On the other hand, Catholic communities in America remained a stigmatized,  bitterly divided minority.  Matters were not helped when already small Catholic numbers were dwarfed by the evangelical Great Awakening.  Catholic internecine disputes often revolved around how to function in a suspicious society.  The traditionalists, usually led by ethnic Germans, demanded they remain closely tied with both the Church and their own ethnic traditions.  On the other side lay the Americanists, often of Irish origin.  This group yearned for assimilation into mainstream America.  They maintained their identity with pride, but were willing to make concessions.  The Americanist cause was not helped by the Vatican when in 1864 Pope Pius IX issued his Syllabus of Errors condemning a number of perceived contemporary fallacies, not in the least of which were democracy and individual freedom.  The utter reality of the time was that Catholics simply did not fit the definition of an American and many Americans were simply anti-Catholic.  The horrific wars of religion and abuses of the pre-Reformation and pre-Trent Church were still fresh in the collective Protestant memory.

The fall of evangelicals in the public sphere and the rise of Roman Catholic sway are oddly simultaneous.  Evangelicals lost their hard won control of America’s university system when, during the Civil War, the government developed land grant institutions.  More wealth, growth, the societal challenges of new technology, the advent of grammatical-historical criticism, as well as new learning styles such as the seminar format adopted from Europe,all conspired to induce a rapid decline of Evangelical sway in the academic world as the 20th Century dawned.  Evangelicals were caught off guard and simply did not know how to respond.  This social development was of course best encapsulated with the infamous Scopes Monkey Trial here in my home state of Tennessee.  At the trial, Evangelical leader William Jennings Bryan (incidentally also a tireless champion of working families and the poor), was made to look like a country simpleton clinging to antiquated superstition.  The Evangelical response to this humiliation, and to other challenges from liberal Christian organizations, was to withdraw from the public spotlight and embrace a separatist mentality.

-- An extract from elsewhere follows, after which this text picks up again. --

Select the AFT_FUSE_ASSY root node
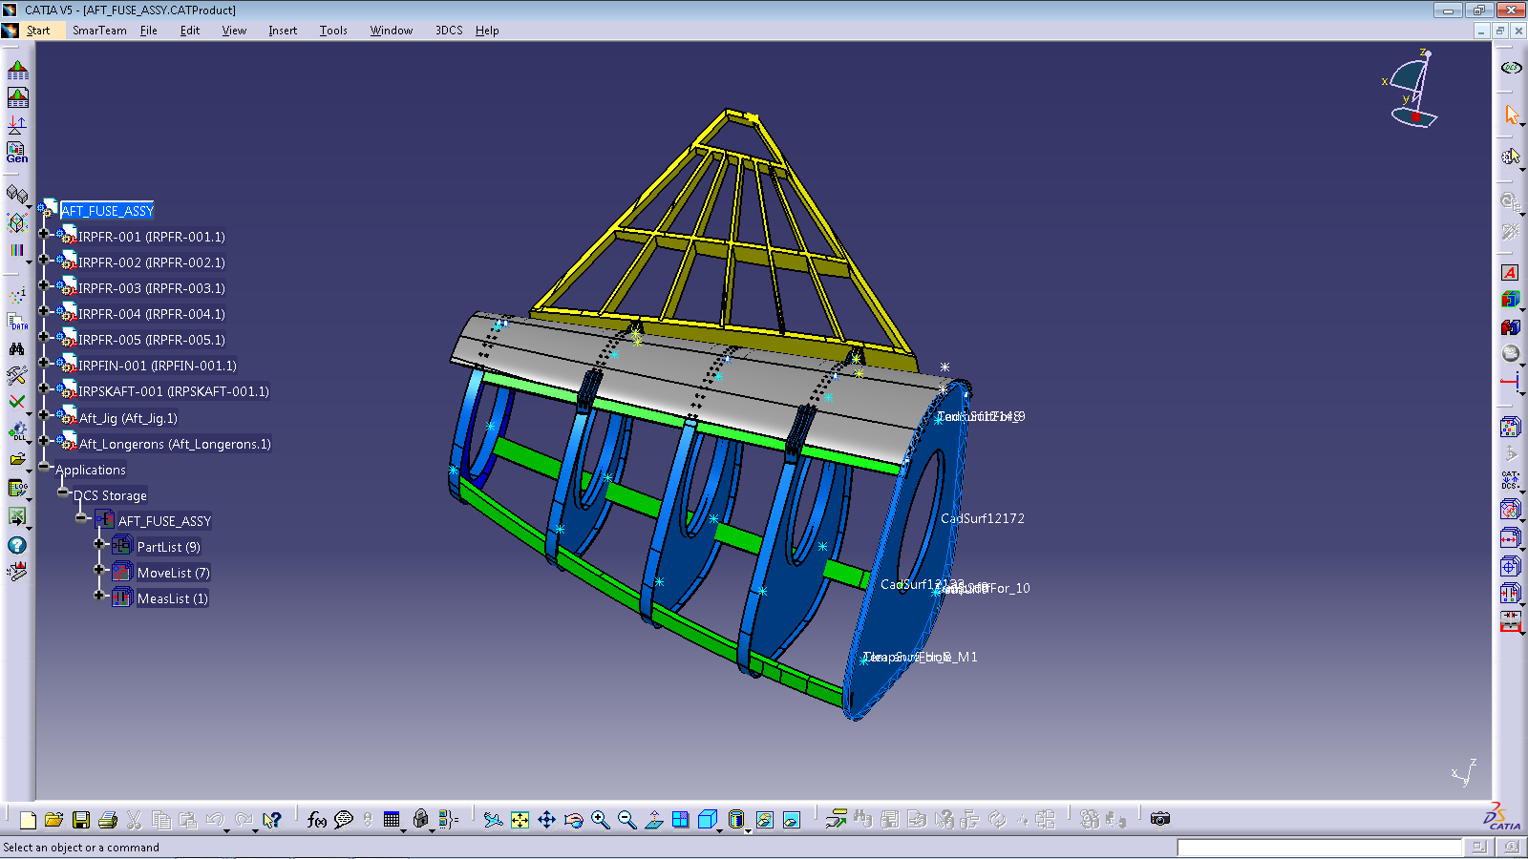The image size is (1528, 859). (107, 210)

Conversely, a drastic increase in the numbers of immigrants coming from Ireland, Italy, and Eastern Europe suddenly vaulted Roman Catholics onto the national scene.  Their sheer numbers no longer allowed for overlooking.  Suddenly, Catholic politicians sprang up across America’s major cities.  Under the leadership of James Cardinal Gibbons, the archbishop of Baltimore until his death in 1921, Catholics began to embrace American patriotism and see themselves as having ownership in the American experiment.  These efforts took off with the nomination of Al Smith for President by the Democrats in 1928 and culminated when John F. Kennedy became the first Catholic President in 1960.

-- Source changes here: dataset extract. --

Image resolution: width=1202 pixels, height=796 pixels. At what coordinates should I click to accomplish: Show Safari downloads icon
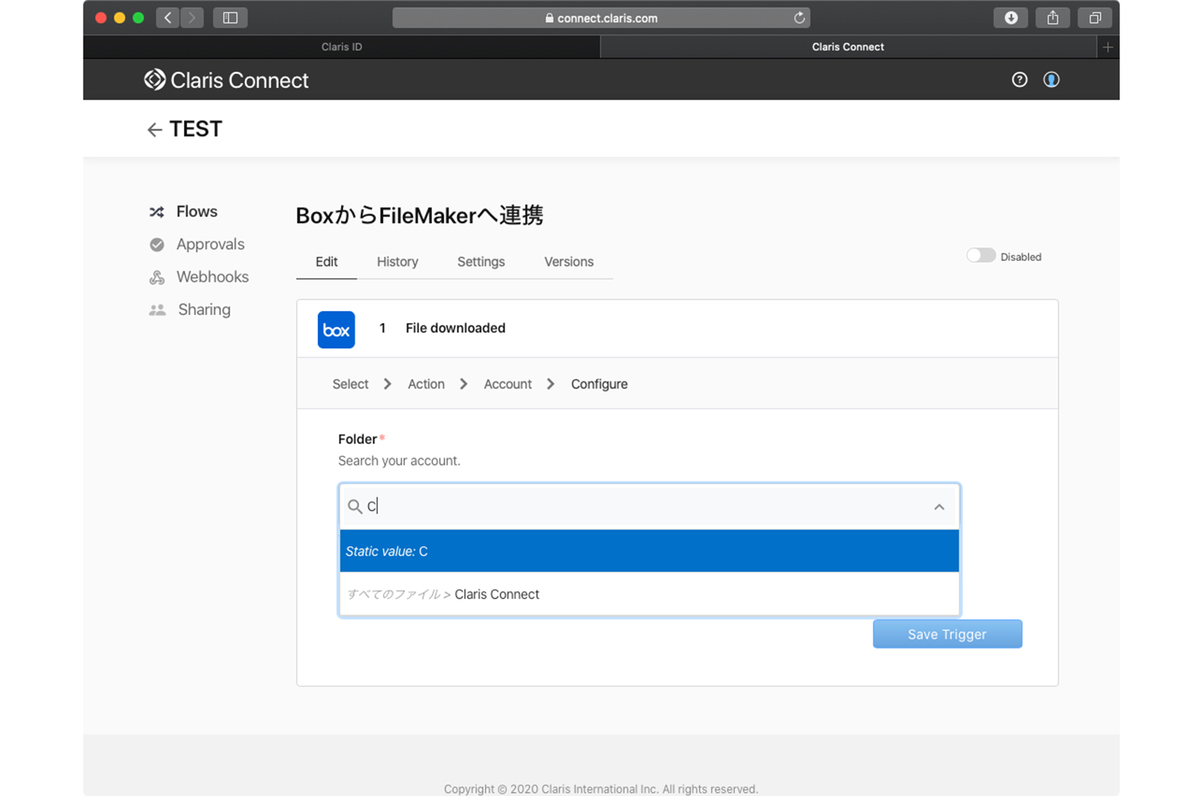pos(1010,18)
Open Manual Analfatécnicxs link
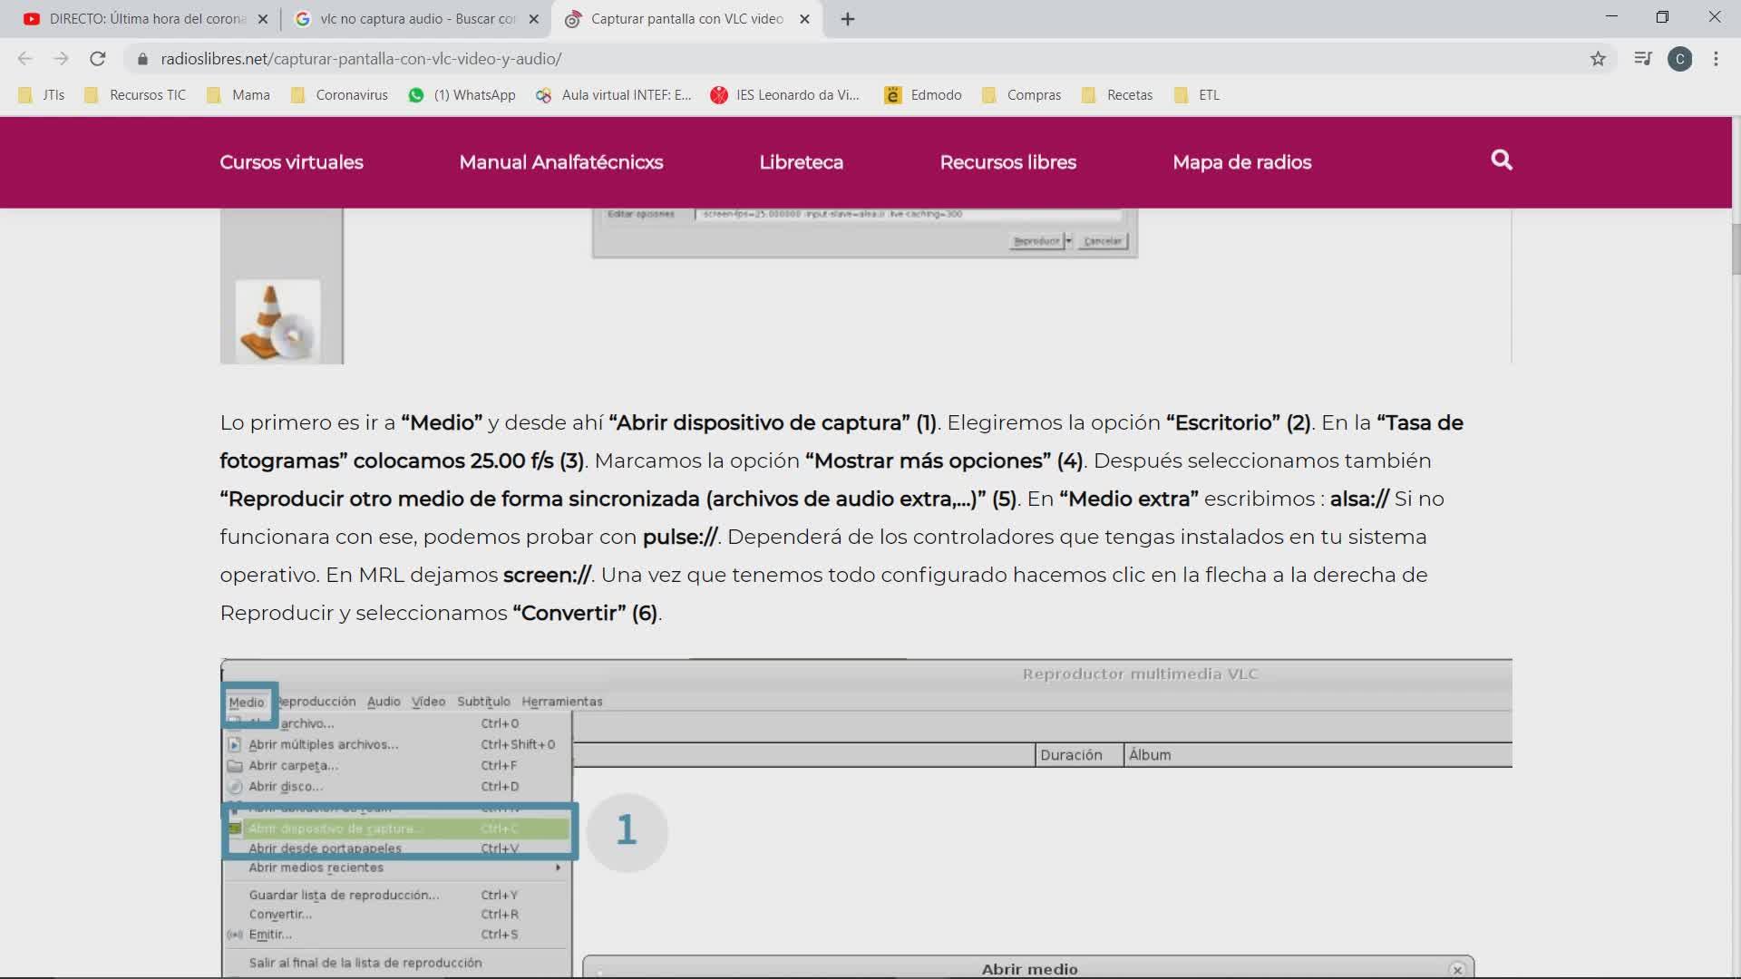 pyautogui.click(x=560, y=162)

Evangelicals of course were not finished.  Under a new generation of leaders, notably Billy Graham, Harold Ockenga, and Carl F. H. Henry, they slowing emerged from the shadows to re-engage mainstream culture.  The election of Jimmy Carter in 1976 announced their success.  Carter’s presidency also saw the first glimmers of political coalition building between Evangelicals and Catholics.  The romance however really heated up in the late 1970’s when Evangelicals were ignited against abortion largely through Francis and Frank Schaeffer’s work.  The Evangelical battle against the perceived encroaching secularism found ready and willing allies in the Roman Catholic community.

The New Religious Right, active since Carter’s day, still remain a potent force.  Made up of Evangelicals and conservative Catholics who feel the traditional place of religion is constantly under attack. While the coalition perhaps saw its strength sapped in the first decade of the new century, there is not doubt the healthcare mandate of 2009 revived it will a new found furry and desperation.  Whatever theological differences exist are certainly now secondary as many religious, conservative Americans feel the comforting social framework of the past coming apart at the seams.

Where will this partnership go from here?  I’m not sure but I’d be willing to bet it will make for good viewing.